(AVAILABLE DATA Opens)

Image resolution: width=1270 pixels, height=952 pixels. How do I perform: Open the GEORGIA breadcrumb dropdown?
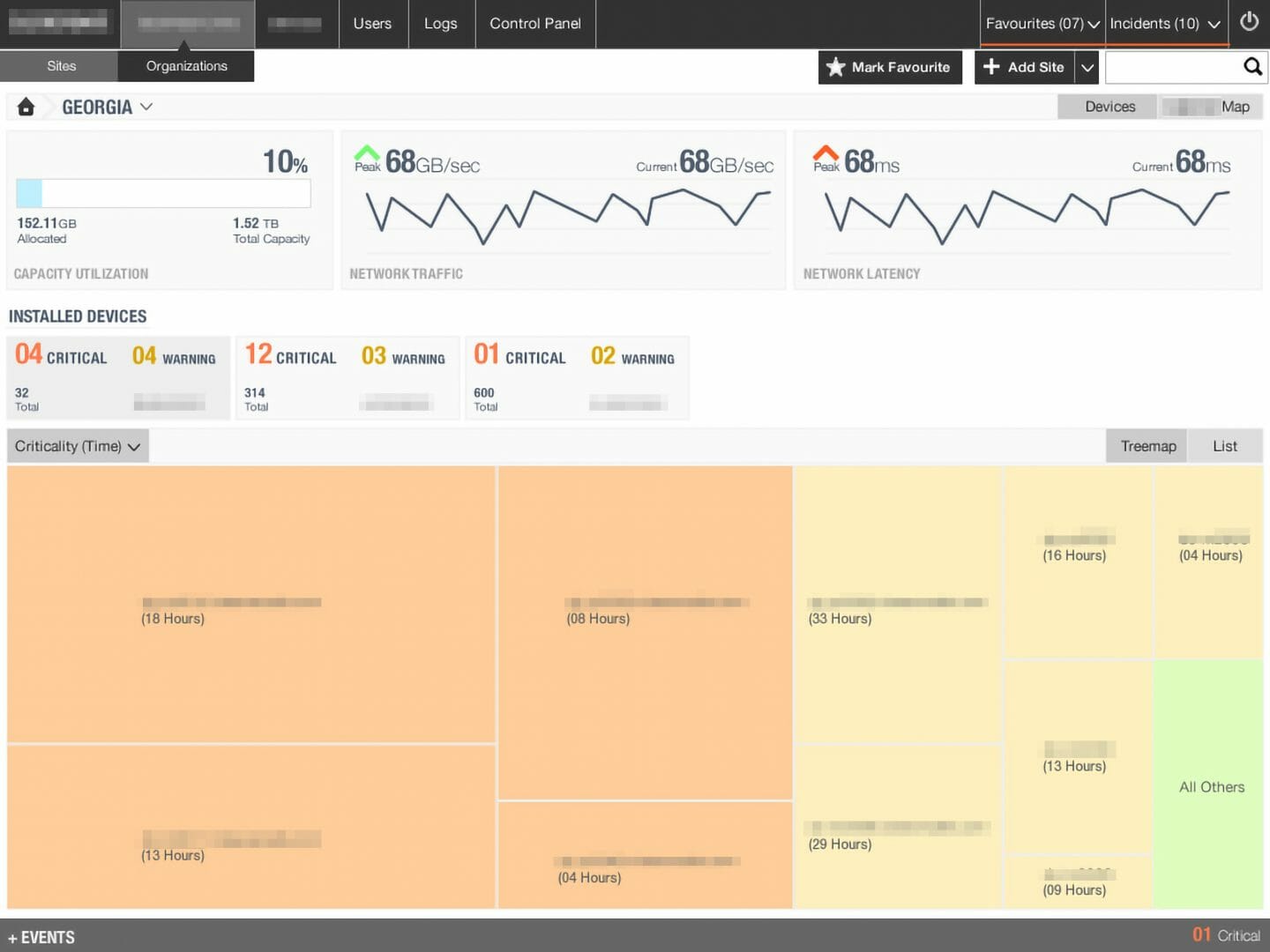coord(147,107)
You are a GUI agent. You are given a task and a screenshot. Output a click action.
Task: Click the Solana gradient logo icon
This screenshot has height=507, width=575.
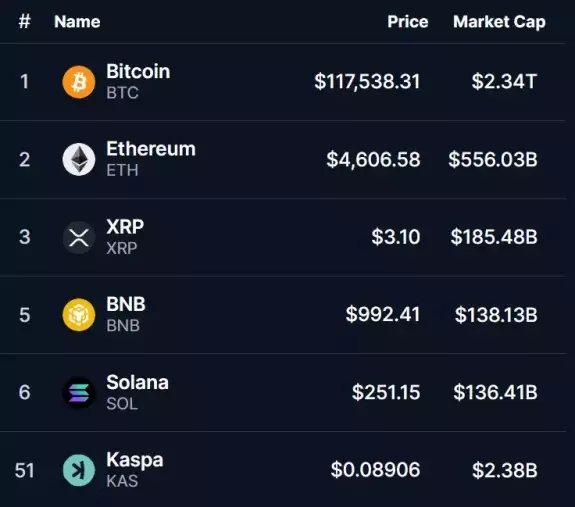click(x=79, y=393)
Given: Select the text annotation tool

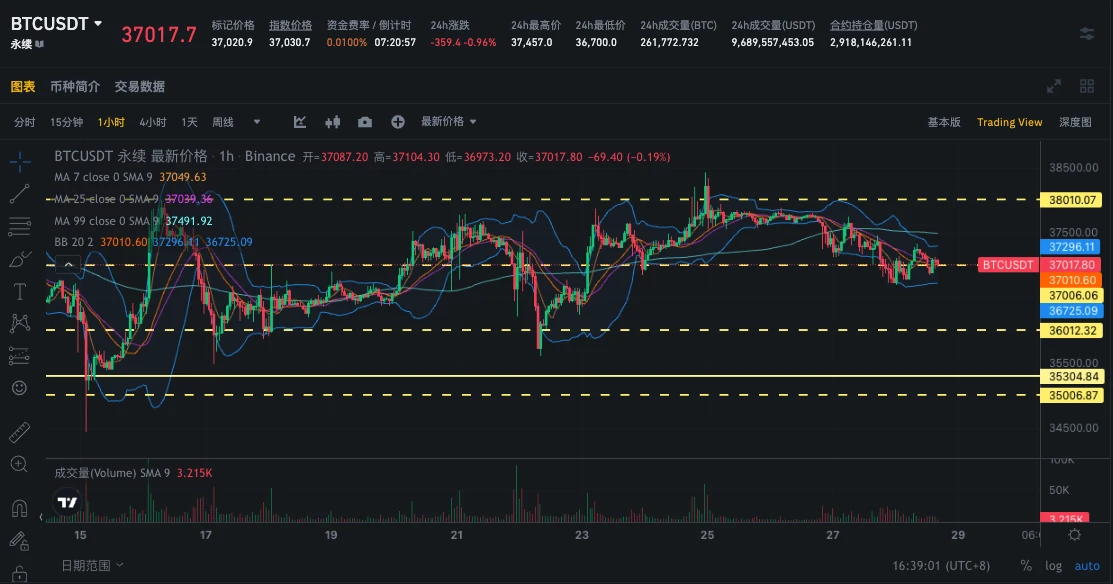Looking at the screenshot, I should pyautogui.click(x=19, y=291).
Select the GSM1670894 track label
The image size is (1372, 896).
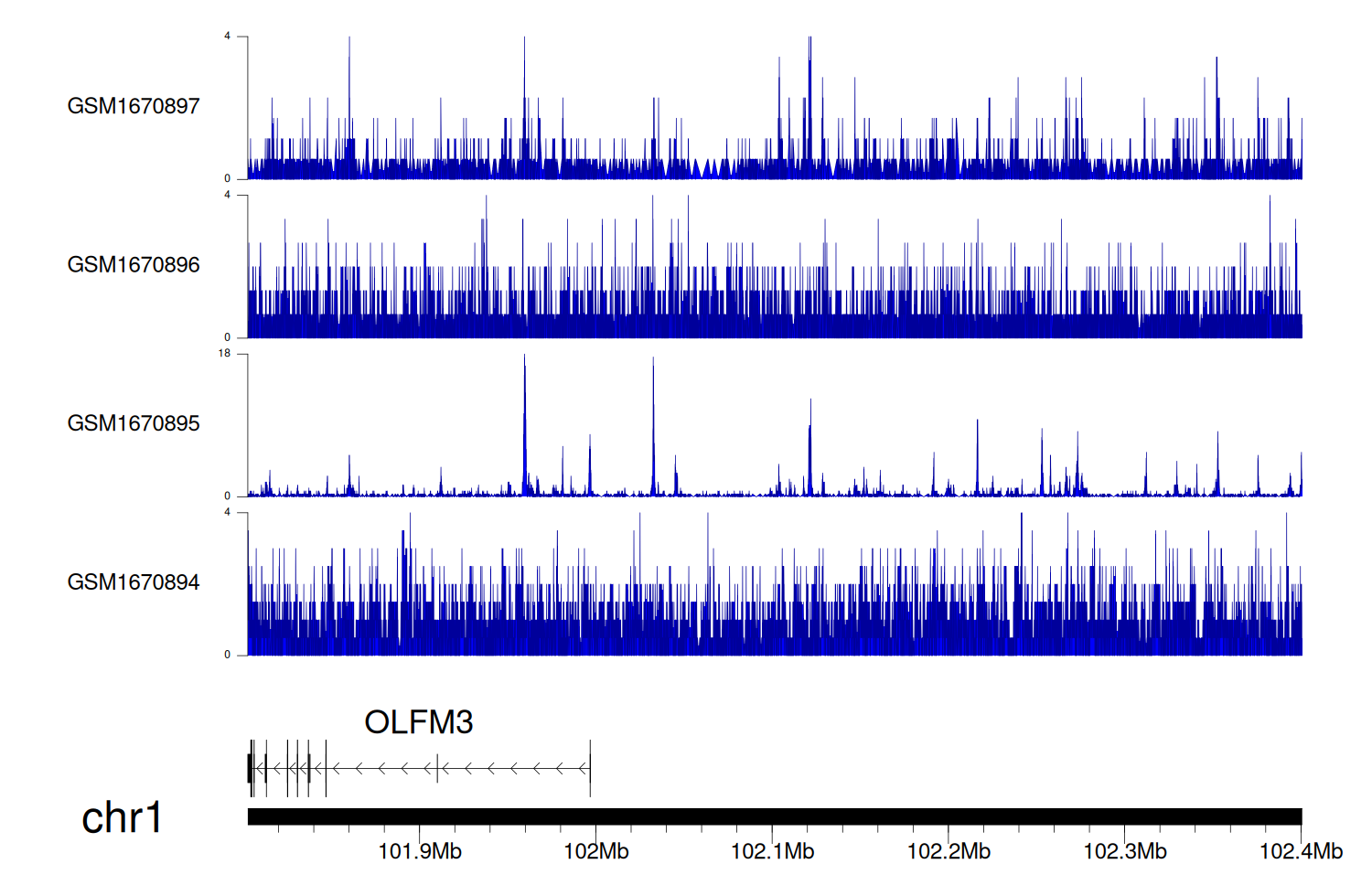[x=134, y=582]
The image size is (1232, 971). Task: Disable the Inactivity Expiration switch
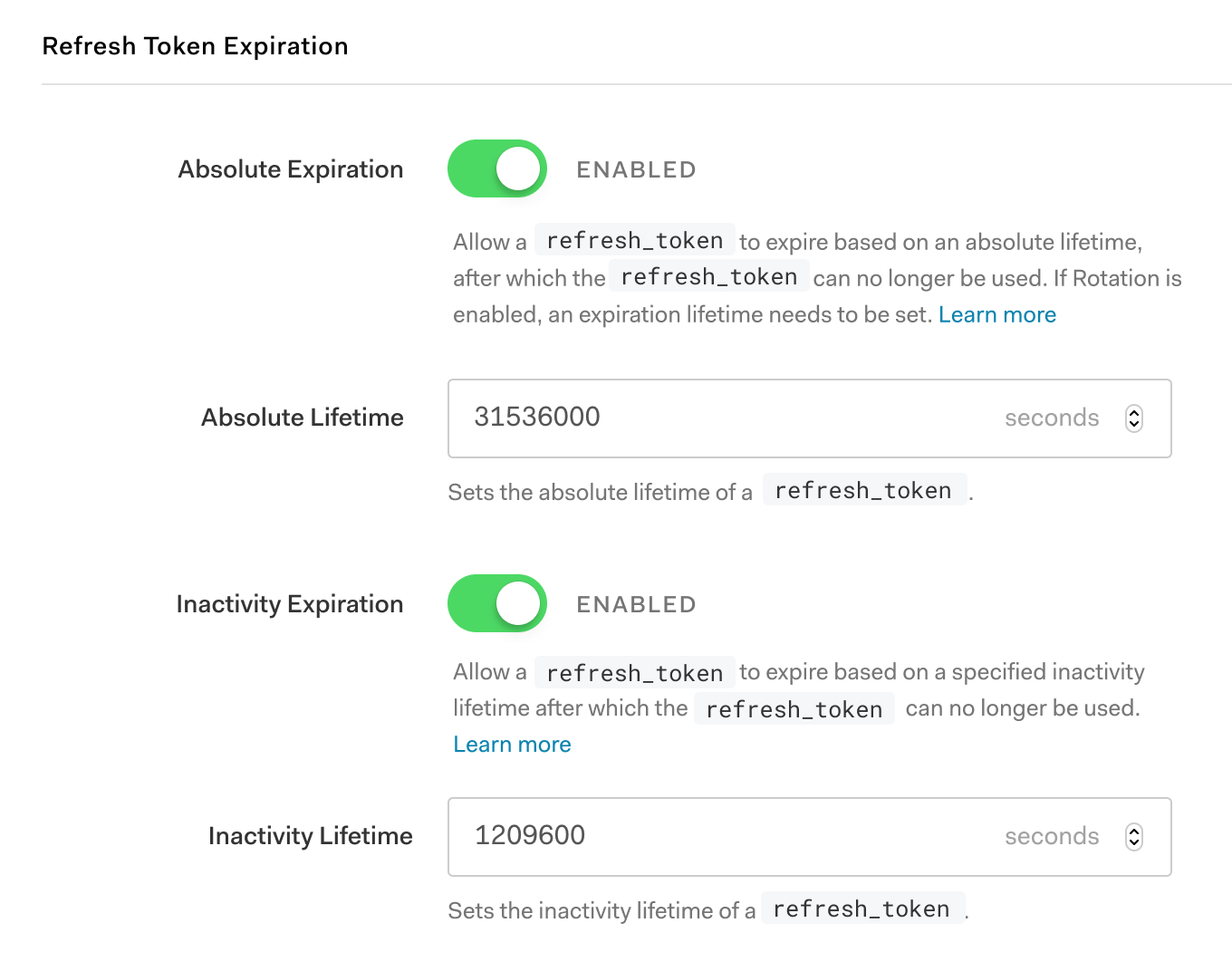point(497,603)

(AVAILABLE DATA Closes)

PROBLEM:
Each line from the one containing "Given: Select the text annotation tool" through the last line of the listing is to be given again exactly, with no pictures and no other lines.

RESPONSE TO THE TASK:
Given: Select the text annotation tool

Looking at the screenshot, I should pyautogui.click(x=19, y=291).
Select the GSM1670894 track label
The image size is (1372, 896).
[x=134, y=582]
The image size is (1232, 971). Task: Disable the Inactivity Expiration switch
point(497,603)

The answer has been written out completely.